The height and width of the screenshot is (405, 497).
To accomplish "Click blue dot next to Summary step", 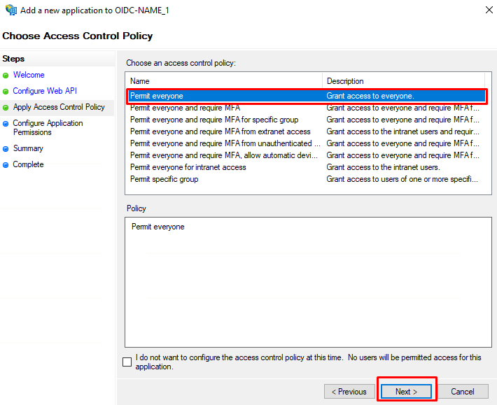I will [6, 149].
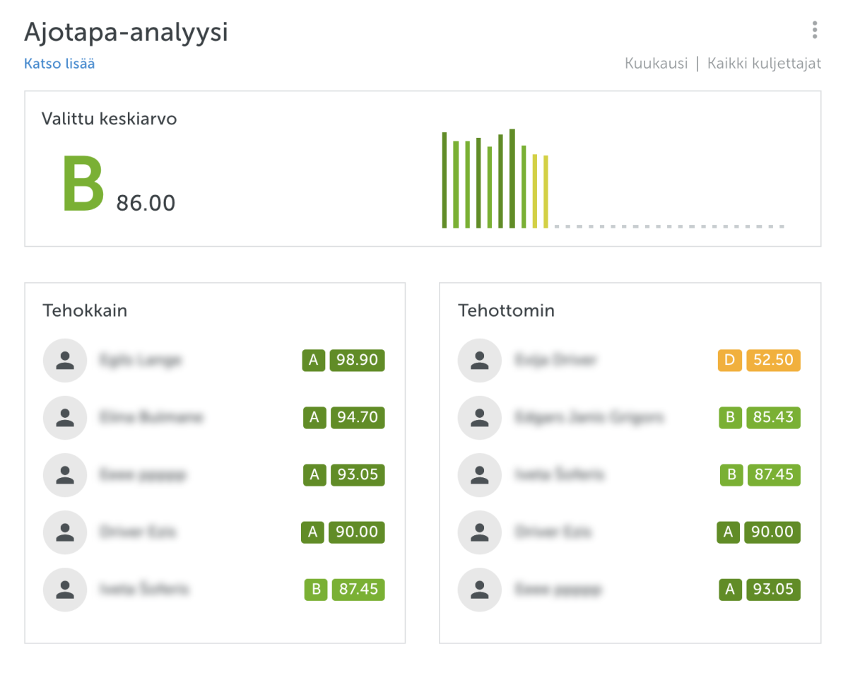
Task: Click the orange D grade badge
Action: coord(730,361)
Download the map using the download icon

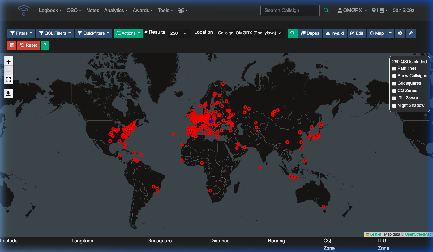click(8, 93)
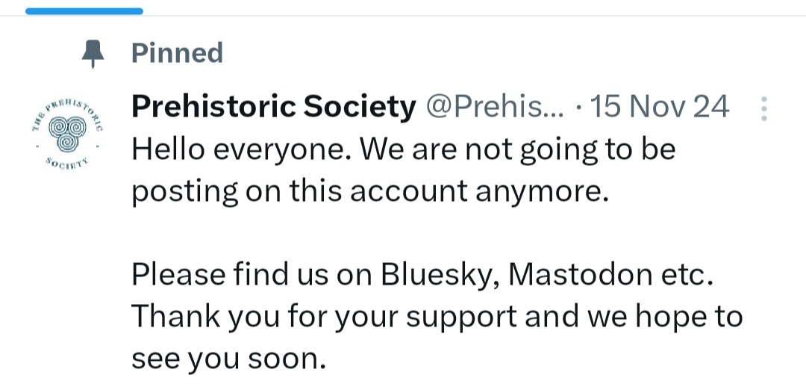Click the @Prehis... account handle
Screen dimensions: 806x384
pyautogui.click(x=495, y=108)
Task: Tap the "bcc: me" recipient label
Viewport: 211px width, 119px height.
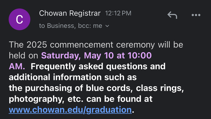Action: tap(90, 26)
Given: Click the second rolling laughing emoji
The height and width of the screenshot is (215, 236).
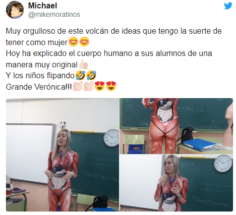Looking at the screenshot, I should point(91,76).
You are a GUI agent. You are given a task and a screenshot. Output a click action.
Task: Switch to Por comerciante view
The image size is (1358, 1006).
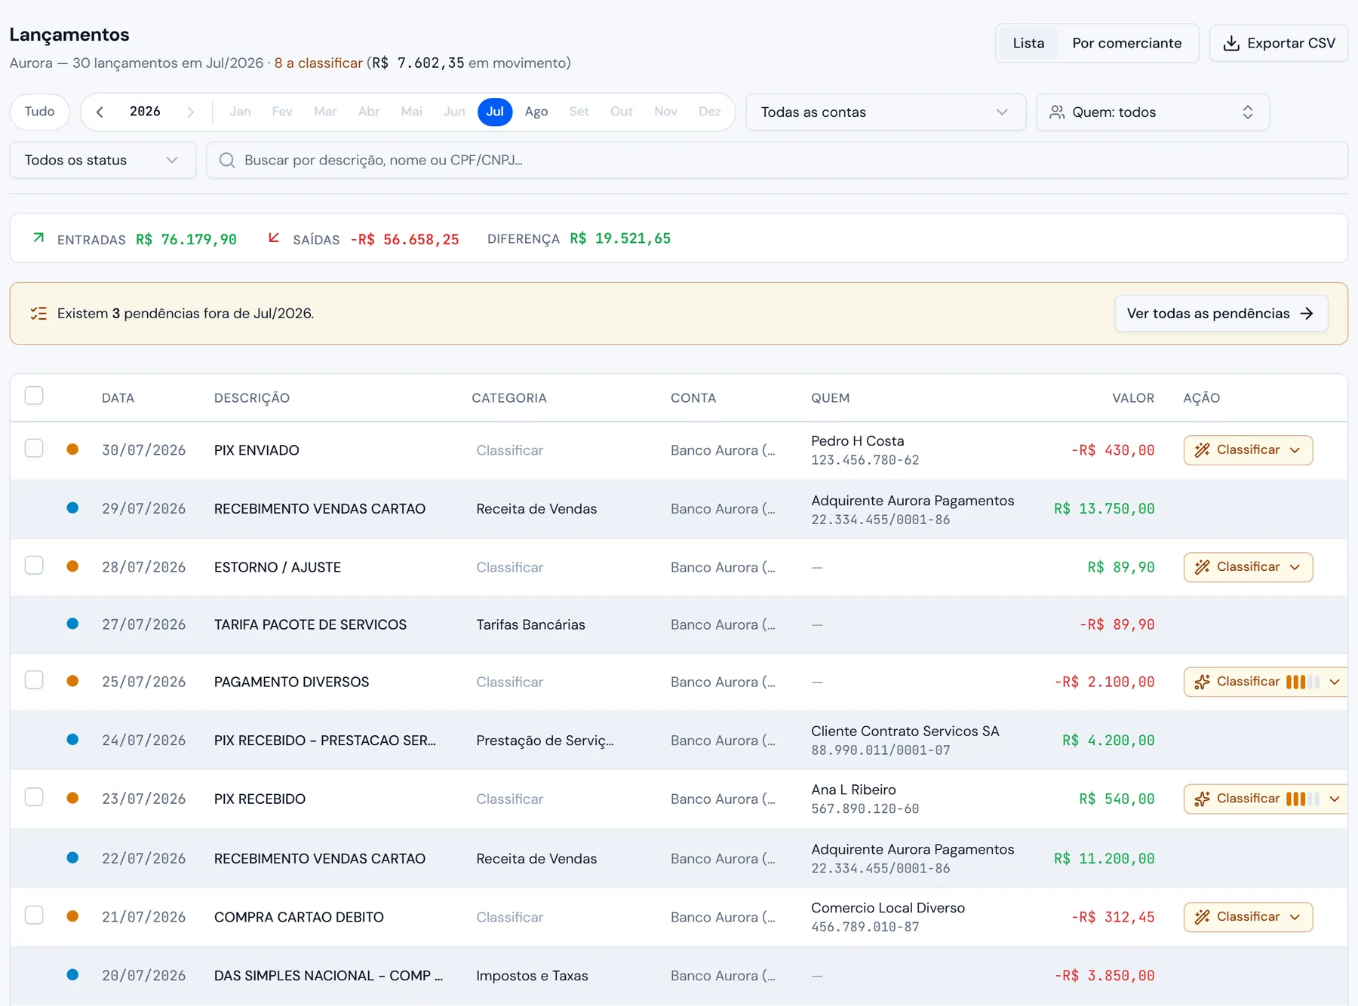pos(1126,43)

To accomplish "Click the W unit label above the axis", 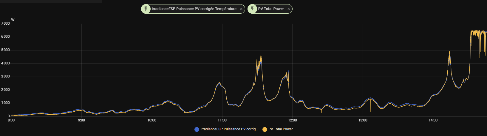I will tap(13, 20).
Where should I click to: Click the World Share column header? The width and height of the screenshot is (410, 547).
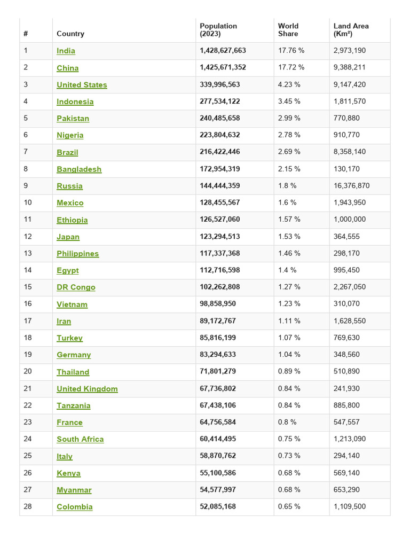[x=288, y=30]
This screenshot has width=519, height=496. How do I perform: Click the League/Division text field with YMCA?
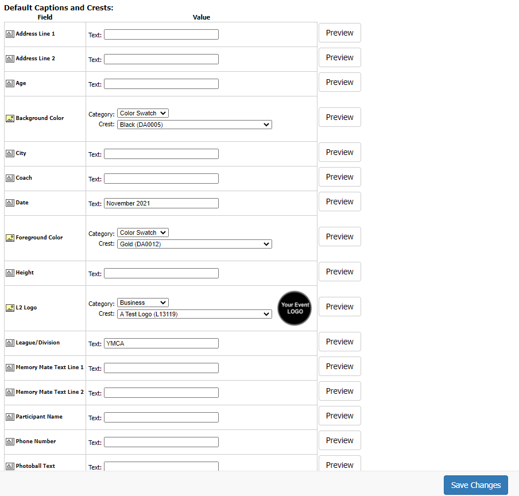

• • • • •

Look above for the line with "Given: Click the" and the line with "Task: Switch to Por comerciante view", then restate exactly those two lines and all lines between them, with no pictures.

Task solution:
Given: Click the second rolling laughing emoji
The height and width of the screenshot is (215, 236).
Looking at the screenshot, I should point(91,76).
You are a GUI agent. You are given a task and a screenshot. Output a click action.
Task: Switch to Por comerciante view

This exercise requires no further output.